Jakarta – Paus Fransiskus, pemimpin tertinggi Gereja Katolik, untuk pertama kalinya secara terbuka menyerukan penyelidikan atas dugaan genosida yang terjadi di Gaza. Pernyataan ini menandai langkah berani dari Paus dalam menanggapi konflik berkepanjangan antara Israel dan Palestina yang telah menelan banyak korban jiwa.
Dalam buku terbarunya yang berjudul “Hope Never Disappoints. Pilgrims Towards a Better World”, yang diterbitkan pada Minggu (17/11), Paus Fransiskus menekankan pentingnya penyelidikan lebih lanjut untuk memastikan apakah tindakan Israel di Gaza memenuhi definisi genosida. Buku ini mencerminkan pandangan Paus yang paling terus terang mengenai konflik Gaza, yang dipicu oleh serangan Hamas pada 7 Oktober terhadap Israel.
Paus asal Argentina ini telah lama menyuarakan keprihatinannya terhadap banyaknya korban sipil akibat operasi militer Israel di Gaza. Menurut data dari Kementerian Kesehatan yang dikelola Hamas, setidaknya 43.846 orang telah menjadi korban, sebagian besar di antaranya adalah warga sipil.
Seruan Paus untuk penyelidikan ini menandai pertama kalinya ia menggunakan istilah genosida dalam konteks operasi militer Israel di Palestina, meskipun tanpa memberikan dukungan langsung terhadap tuduhan tersebut. Hal ini menunjukkan sikap tegas Paus dalam menanggapi situasi kemanusiaan di Gaza.
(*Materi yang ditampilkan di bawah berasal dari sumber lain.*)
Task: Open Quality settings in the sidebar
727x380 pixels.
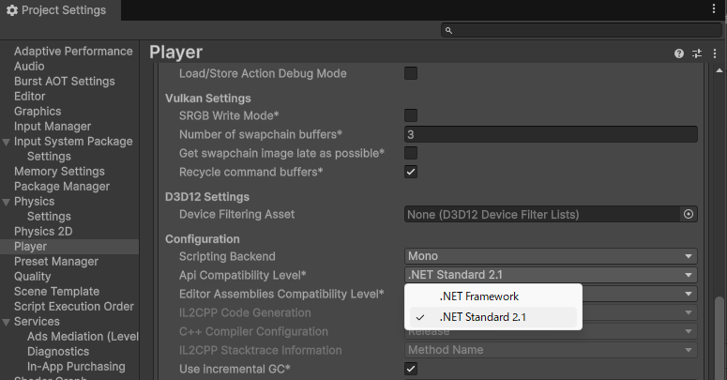Action: tap(33, 277)
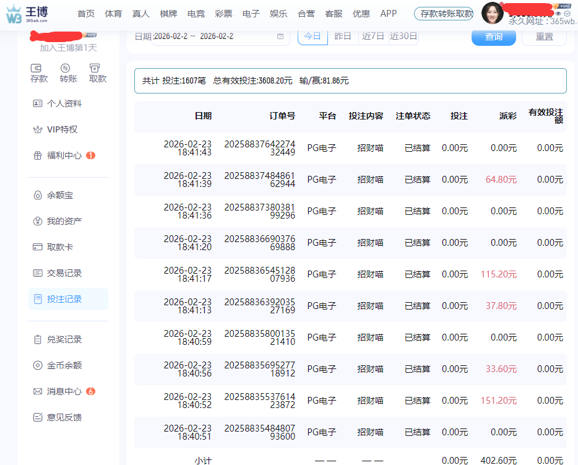578x465 pixels.
Task: Toggle the eye icon to hide balance
Action: pos(558,13)
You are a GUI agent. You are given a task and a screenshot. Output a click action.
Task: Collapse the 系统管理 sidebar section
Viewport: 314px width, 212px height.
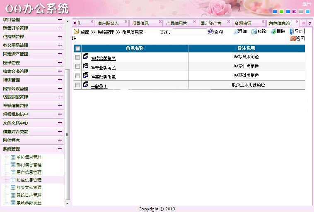60,149
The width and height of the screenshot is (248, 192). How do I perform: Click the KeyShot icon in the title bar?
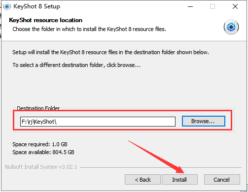pyautogui.click(x=7, y=6)
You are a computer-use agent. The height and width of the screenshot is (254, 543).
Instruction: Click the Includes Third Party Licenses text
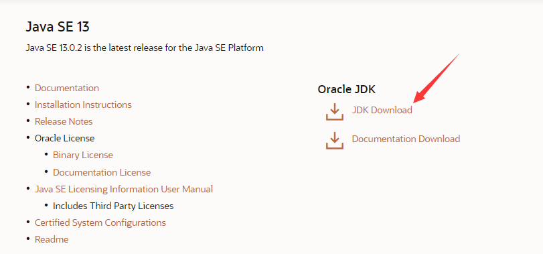pos(113,206)
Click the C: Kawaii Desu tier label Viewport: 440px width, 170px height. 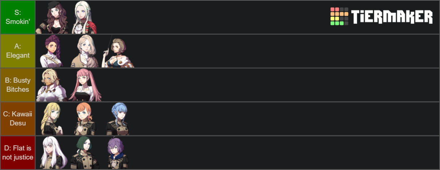click(x=17, y=119)
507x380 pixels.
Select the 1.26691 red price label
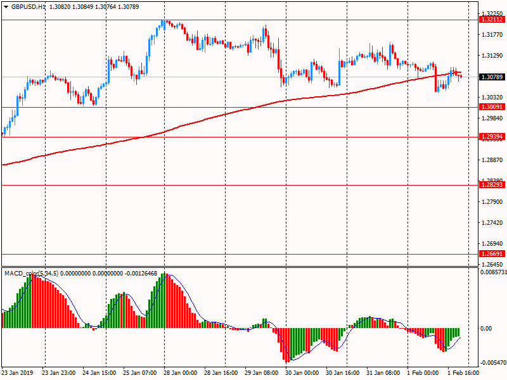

Menanggapi pernyataan Paus, Kedutaan Besar Israel di Vatikan mengeluarkan respons melalui unggahan di media sosial X, yang mengutip duta besarnya, Yaron Sideman. Unggahan tersebut mencerminkan ketegangan diplomatik yang muncul akibat pernyataan Paus.
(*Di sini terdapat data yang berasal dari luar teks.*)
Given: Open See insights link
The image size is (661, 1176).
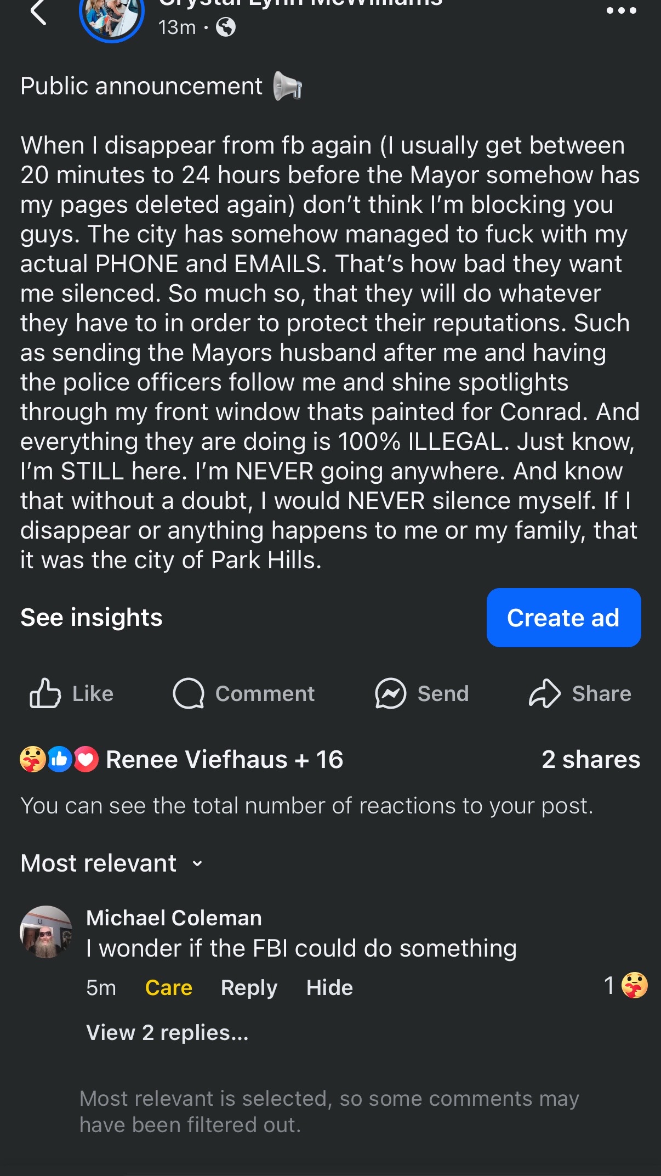Looking at the screenshot, I should click(92, 618).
Di akun X milik Paus pada hari Minggu, ia menulis: “Mari kita #BerdoaBersama untuk perdamaian: di Ukraina, di Palestina, Israel, Lebanon, Myanmar, dan Sudan.” Seruan ini menunjukkan komitmen Paus untuk mendorong perdamaian di berbagai wilayah konflik di dunia.
Sebelumnya, pada hari Kamis, Komite Khusus Perserikatan Bangsa-Bangsa menilai bahwa tindakan Israel dalam konflik Gaza memiliki “ciri-ciri genosida”, dengan tuduhan bahwa negara tersebut “menggunakan kelaparan sebagai metode perang”. Kesimpulan ini mendapat kecaman dari Amerika Serikat, yang merupakan pendukung utama Israel.